Yaklaşan referandumu belediyesine kayyım atanan Dersimliler değerlendirdi. Tek adam örneğini kayyımla gören Dersimliler 'hayır' verileceğini söylüyor.

Paylaş

Hüseyin ALTUN
Dersim

16 Nisan referandumu yaklaşıyor. Başkanlık sistemi için AKP hükümeti ve Cumhurbaşkanı Erdoğan il il mitinglere başladı. Bu mitinglerde artık AKP’nin daha önce yaptığının aksine tek adamlığın övgüleri ve ikna çabaları yerine adeta yerel seçim mitingi gibi vaatler öne çıkmaya başladı. Peki, belediyesine kayyım atanan Dersimlilerin referanduma yönelik tavrı ne?
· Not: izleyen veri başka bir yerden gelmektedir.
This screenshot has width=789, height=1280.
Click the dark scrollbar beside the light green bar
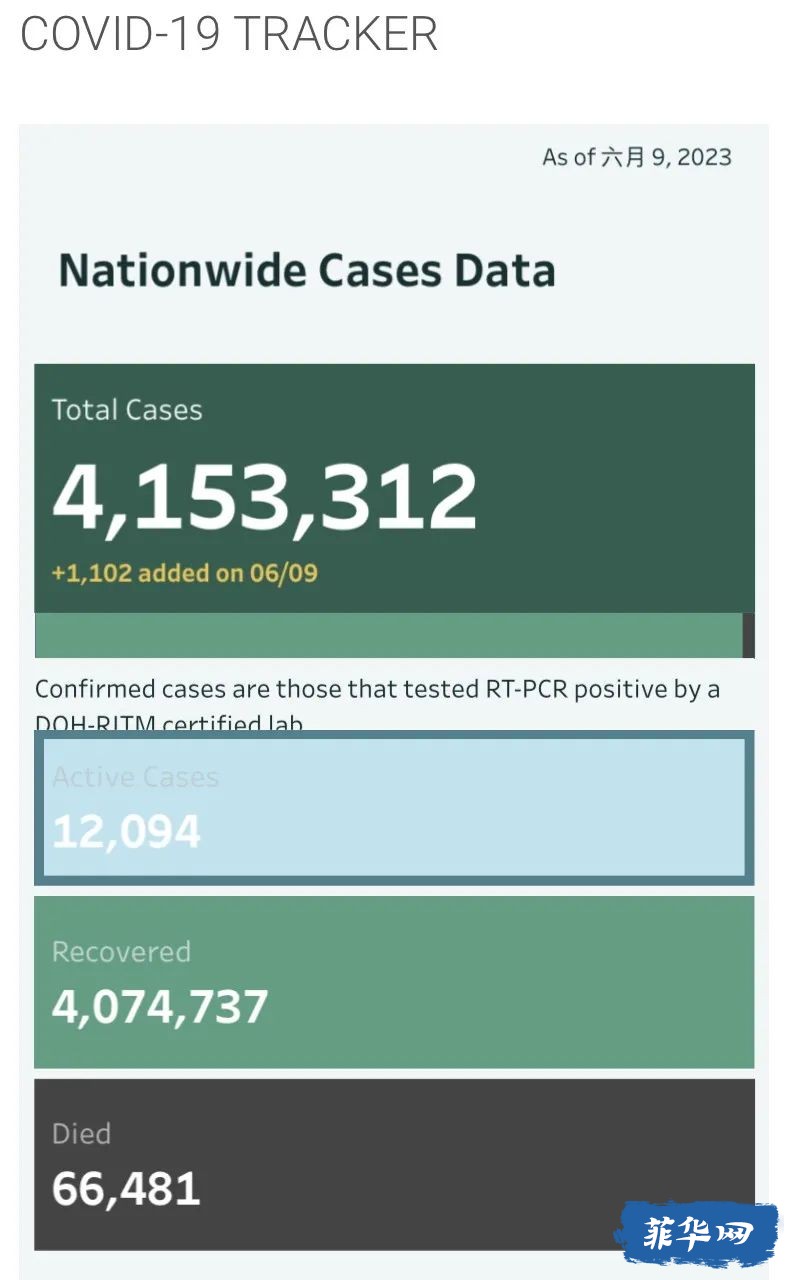[x=748, y=635]
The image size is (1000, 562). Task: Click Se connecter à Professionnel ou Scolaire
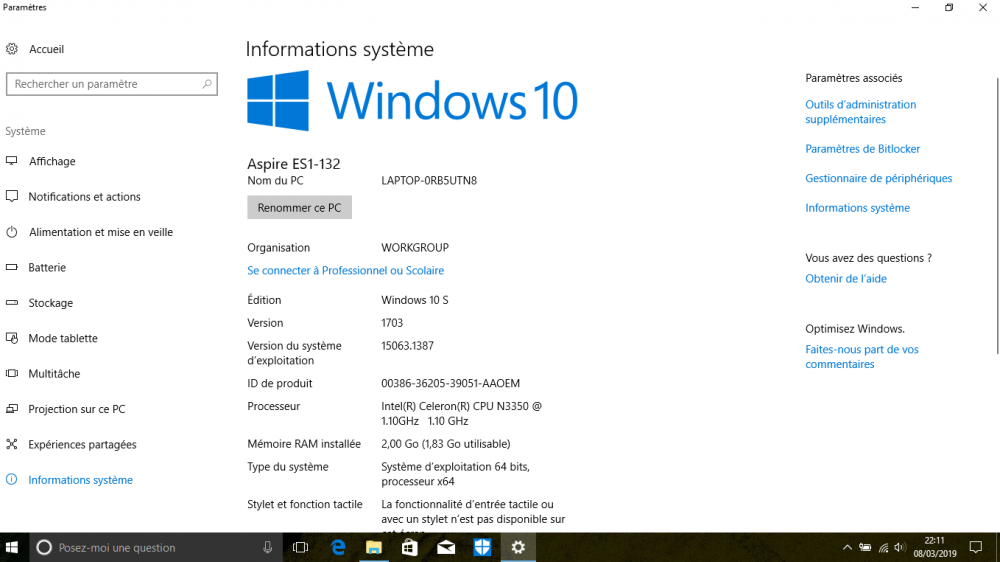pyautogui.click(x=345, y=270)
Dersim’deki yurttaşlarla konuştuk. Yurttaşlar kayyımla tek adamlığın örneğini gördüklerini belirterek Dersim’de büyük oranda ‘hayır’ oyu verileceğini söylüyor. 
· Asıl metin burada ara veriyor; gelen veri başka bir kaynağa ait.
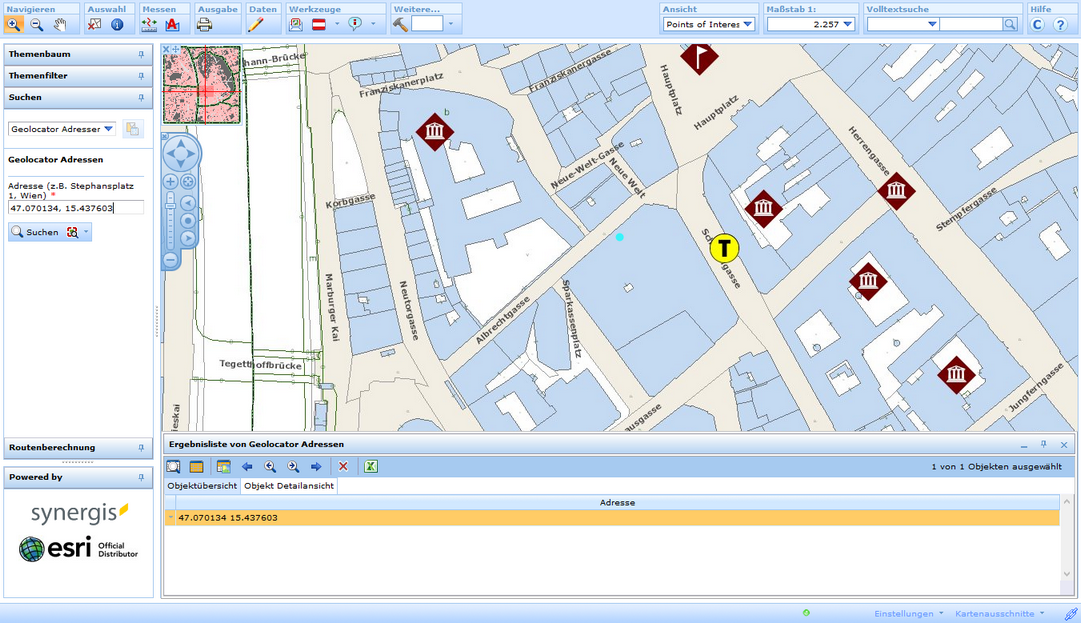Viewport: 1081px width, 623px height.
Task: Click the measure distance ruler tool
Action: tap(148, 24)
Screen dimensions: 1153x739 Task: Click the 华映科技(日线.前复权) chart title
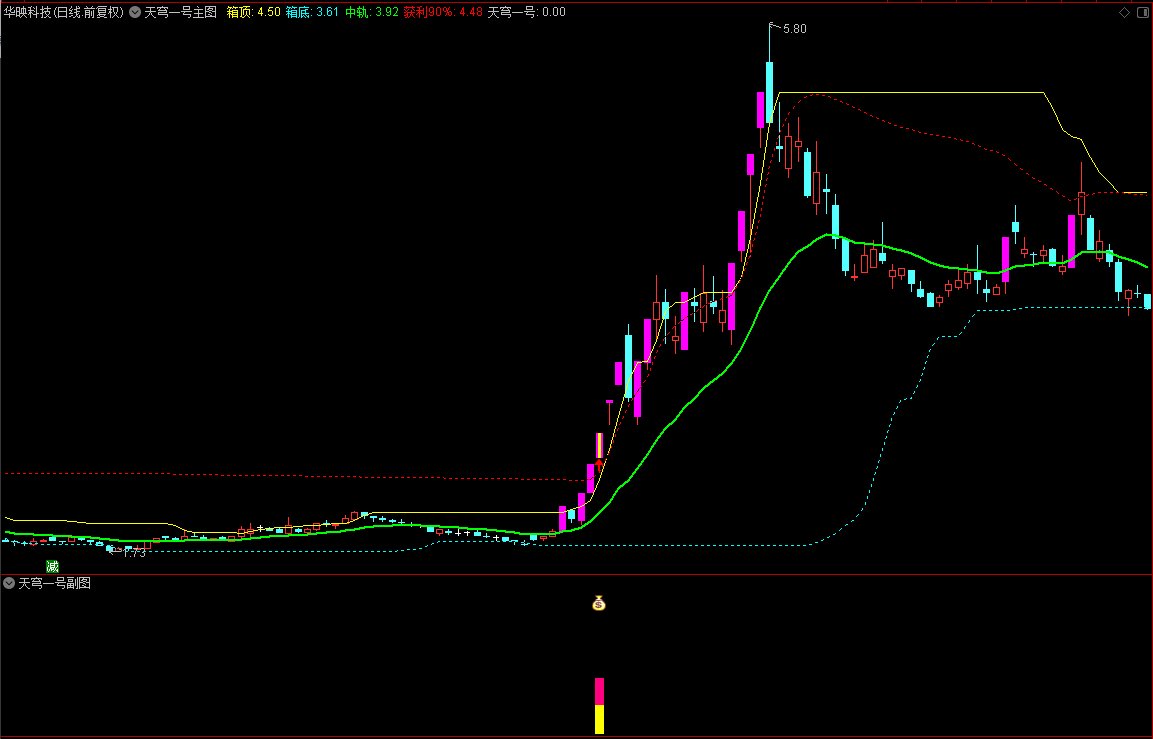(63, 12)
Referanduma ilişkin birçok ilde haftalardır yurttaşların tavrı belirlenmeye çalışılıyor. Dersim’de yaşayan yurttaşların siyasi ve kültürel yaşantıları kentin rengini alenen belirliyor ve hükümetin “Tunceli Evet Diyor” söylemlerine karşın yurttaşlar tepki gösteriyor. Dersim 7 Haziran 2015 seçimlerinden sonra neredeyse gün yüzü görmedi. Kent içerisinde, köylerde, dağlarda, karayollarında abluka, operasyon, çatışmalar yaşandı. Ölümlerin ve savaş ortamının getirdiği süreç hükümete yönelik tepkileri daha da perçinleştirdi. Atanan kayyımla birlikte de kent adeta ablukaya alındı. Kayyım atanmasıyla birlikte Dersim Belediyesi’nde çalışan 100’e yakın işçi işten çıkarıldı. Ev baskınları yapılarak Dersim Belediyesi Eş Başkanları Mehmet Ali Bul ve Nurhayat Altun, Emek Partisi İl Başkanı Mustafa Taşkale, HDP İl Başkanı Aslan Çağ ve DBP İl Eş başkanı Murat Polat gibi isimler gözaltına alındı, tutuklandı. Halkın büyük oranla desteklediği ve kentin örgütlü gücünün temsilcileri olan kişilere yönelik muamele tepkileri hepten artırdı. Belediyede seçilmiş tek bir isim kalmadı. Kayyım olarak atanan Vali Osman Kaymak bir ay önce ‘Hızır Etkinliği’nde yaptığı konuşmasında büyük çoğunluğu Zazakî konuşan ve Alevi olan Dersim halkının dilini ve kimliğini de inkar etti. Kaymak, “Tunceli halkı gerçek manada Türkmen Alevisi olan, inancına bağlı insanlardır” demişti. 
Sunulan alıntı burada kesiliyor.